Create a private sanctuary in your yard with inspiration from these beautiful courtyards.
Ron Ernst has his ducks in a row. Nearly 10 years ago, he bought an 1891 two-story town house in Thomasville, Georgia, and converted it into A Different Drummer Gallery, an antiques store specializing in sporting art to serve the town's avid hunting and fishing community. The house came with a bonus—a beautiful little walled garden out back that he could share with his customers.
Shaped by evergreens, the garden looks good year-round.
A slatted arbor shades a sitting area at one of this courtyard. Pots of seasonal flowers by the table and chairs add a spot of color to a palette of mostly greens, browns, and grays. A lattice fence helps screen the neighbor's house from view.

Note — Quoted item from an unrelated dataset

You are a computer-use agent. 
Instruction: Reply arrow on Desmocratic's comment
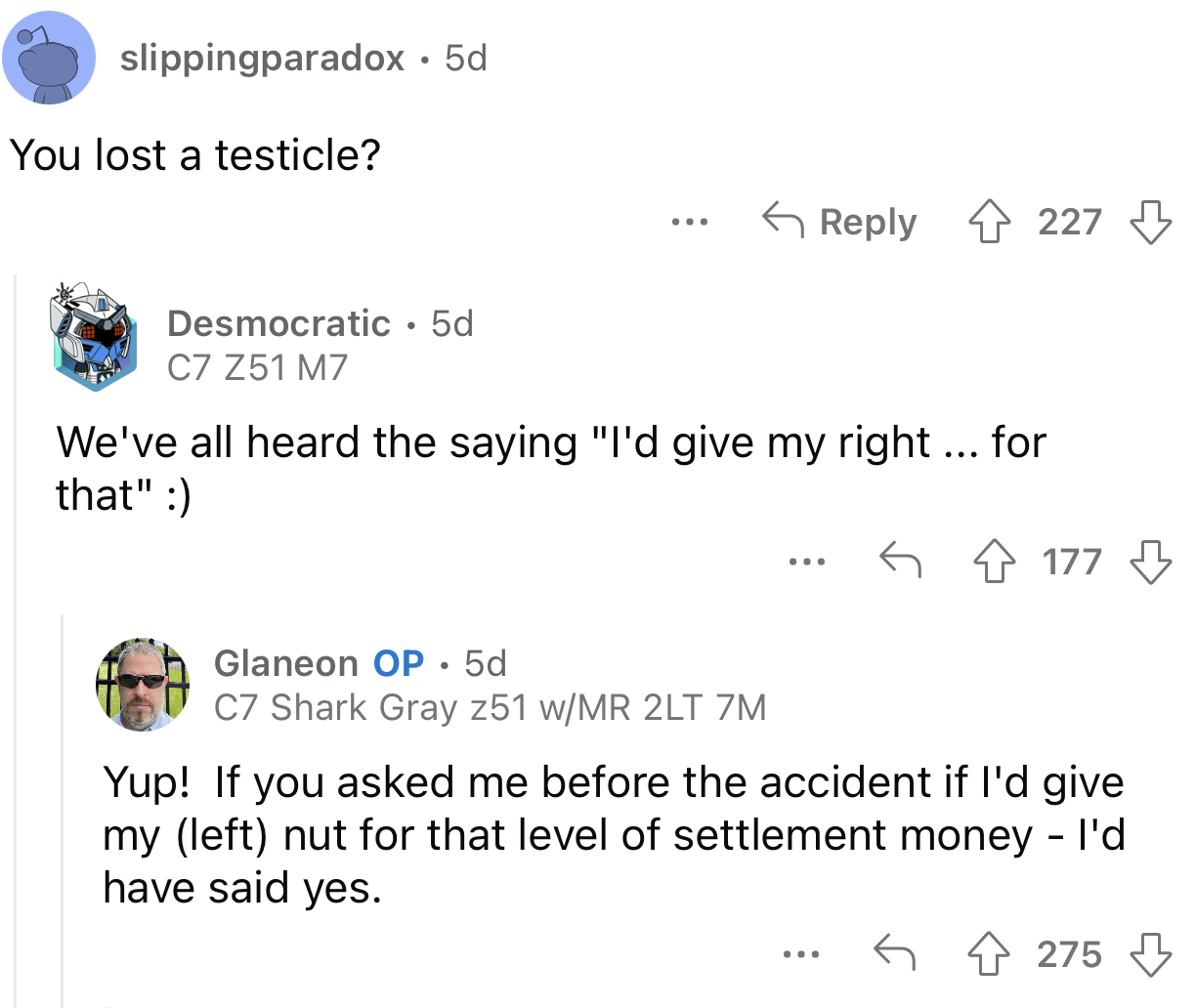(900, 562)
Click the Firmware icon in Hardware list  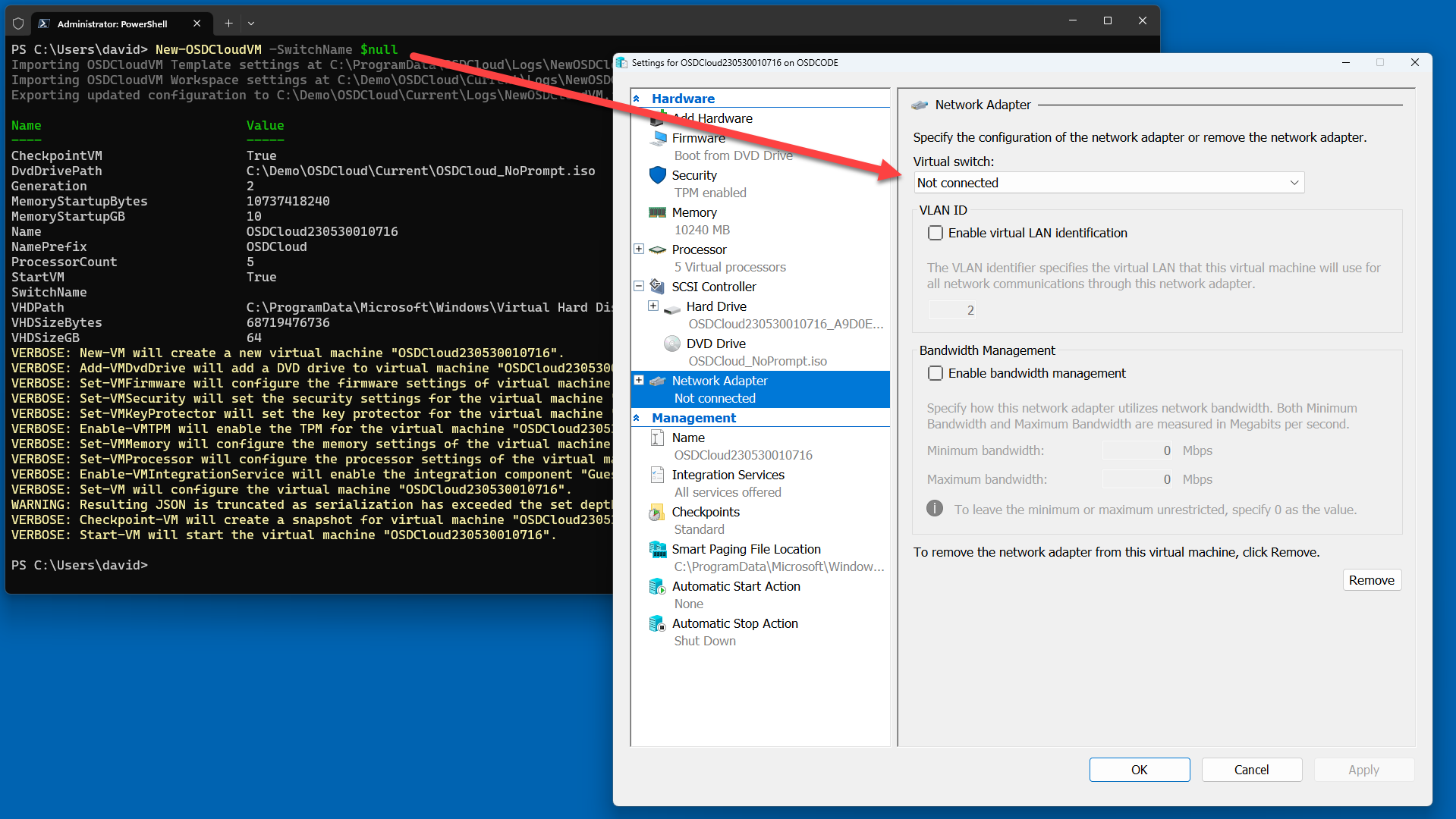659,138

Similar to a folly, this pavilion acts as an eye-catching element that draws people in. Two pools on either side of the dining area add an extra dose of serenity.

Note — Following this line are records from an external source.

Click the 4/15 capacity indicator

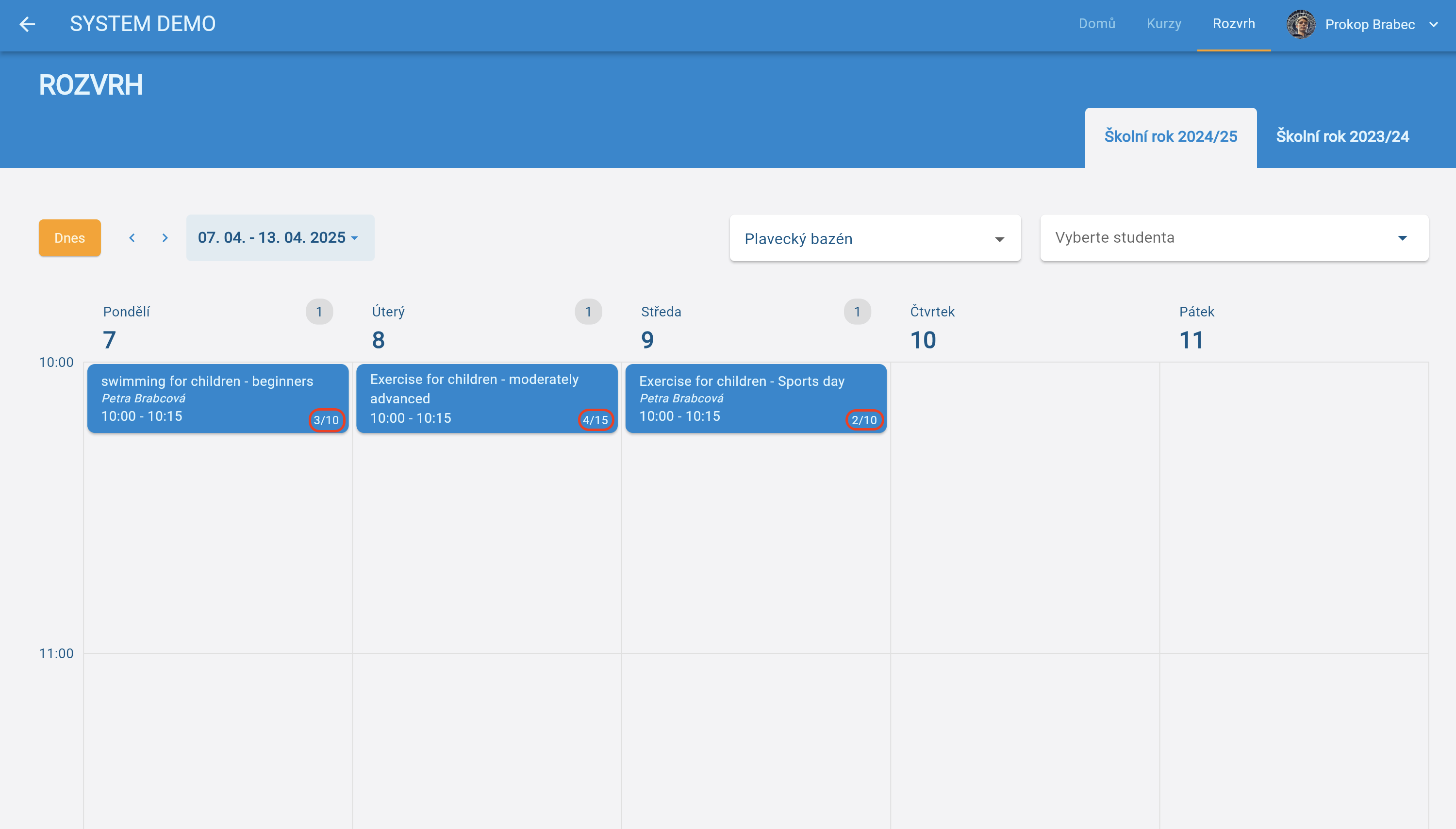click(x=596, y=420)
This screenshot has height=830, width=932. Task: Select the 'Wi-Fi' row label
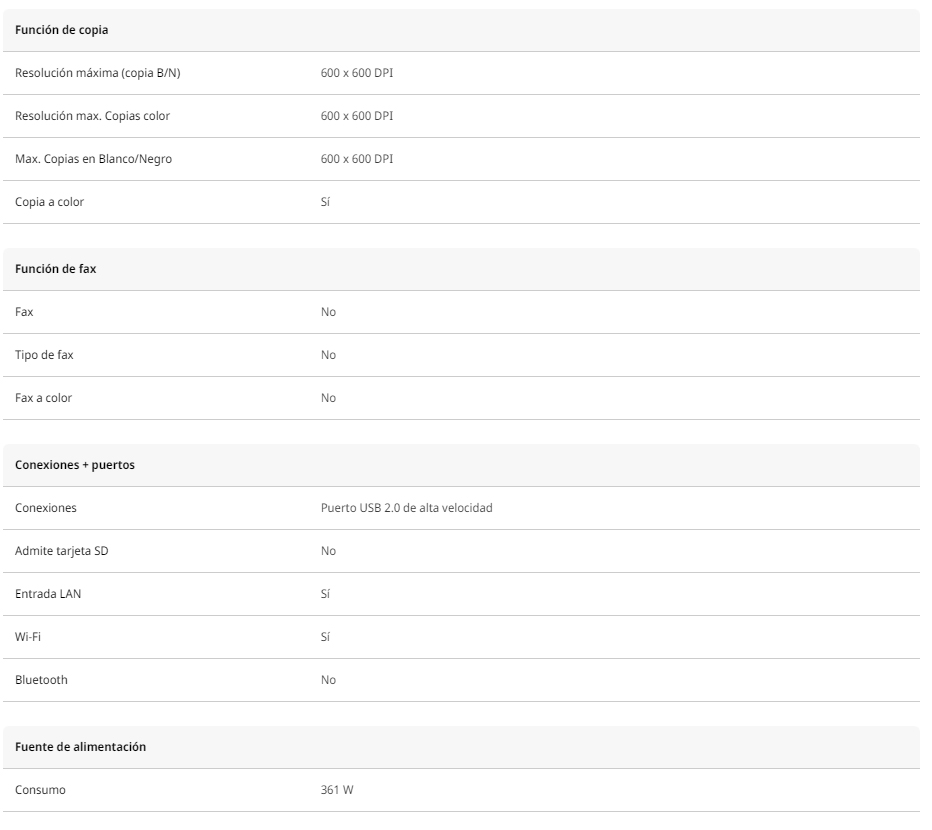pyautogui.click(x=28, y=637)
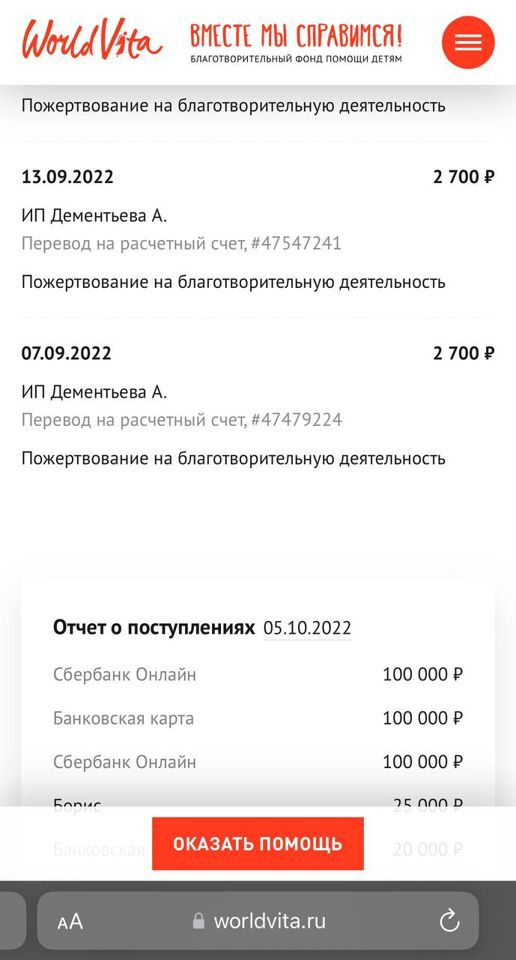This screenshot has width=516, height=960.
Task: Select the first 'Сбербанк Онлайн' report row
Action: [x=258, y=675]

The cottage garden courtyard ties the orginal home to the addition and has an intimate scale. Partially hidden from the street below, it creates intrigue—only the stone wall, gate, and a few plants can be seen. As you approach the front door, the 22½- by 27-foot space comes into view as a garden within the larger landscape.
This porch is gracefully connected to the courtyard below by two sets of descending steps. The courtyard is also surrounded by a high brick wall because it’s bordered on three sides by streets. Lush potted plants soften this hardscaped area while lending it some needed color.

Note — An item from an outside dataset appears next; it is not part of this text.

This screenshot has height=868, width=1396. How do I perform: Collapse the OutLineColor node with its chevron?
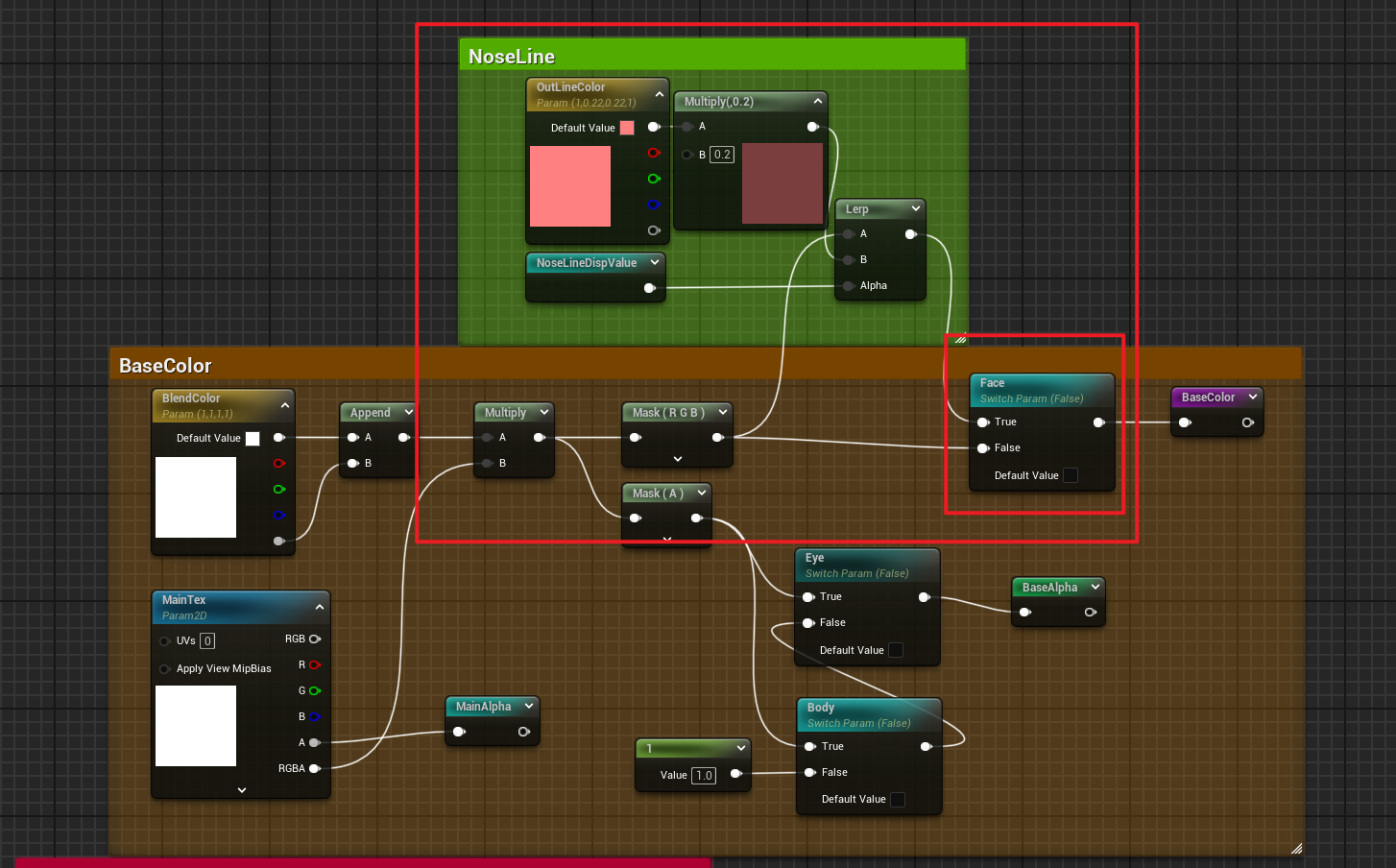(660, 94)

Mixed pea and crushed gravel forms an attractive no-brain-to-maintain floor for a central courtyard that’s great for grilling and entertaining. Shrubs and flowers bordering the space create an outdoor living room, complete with a cast-iron fire pit for cool months, a birdbath, pots spilling over with flowers, and a faux-bois bench in the center. A large galvanized horse trough planted with ‘Green Giant’ arborvitaes provides an evergreen backdrop for the bench. Planting in containers (such as this trough) allows for flexibility as needs change or plants grow.
A ramada (planted arbor) provides a natural roof to shade this outdoor room. Simple metal chairs create a casual seating area on the gravel floor, while groupings of pots give the space color and further define its edges.
Stepping down into the 20- × 20-foot terrace that sits about 2 feet lower than the surrounding grade feels like entering a room. A low stone wall around this terrace also adds a sense of enclosure and offers extra seating.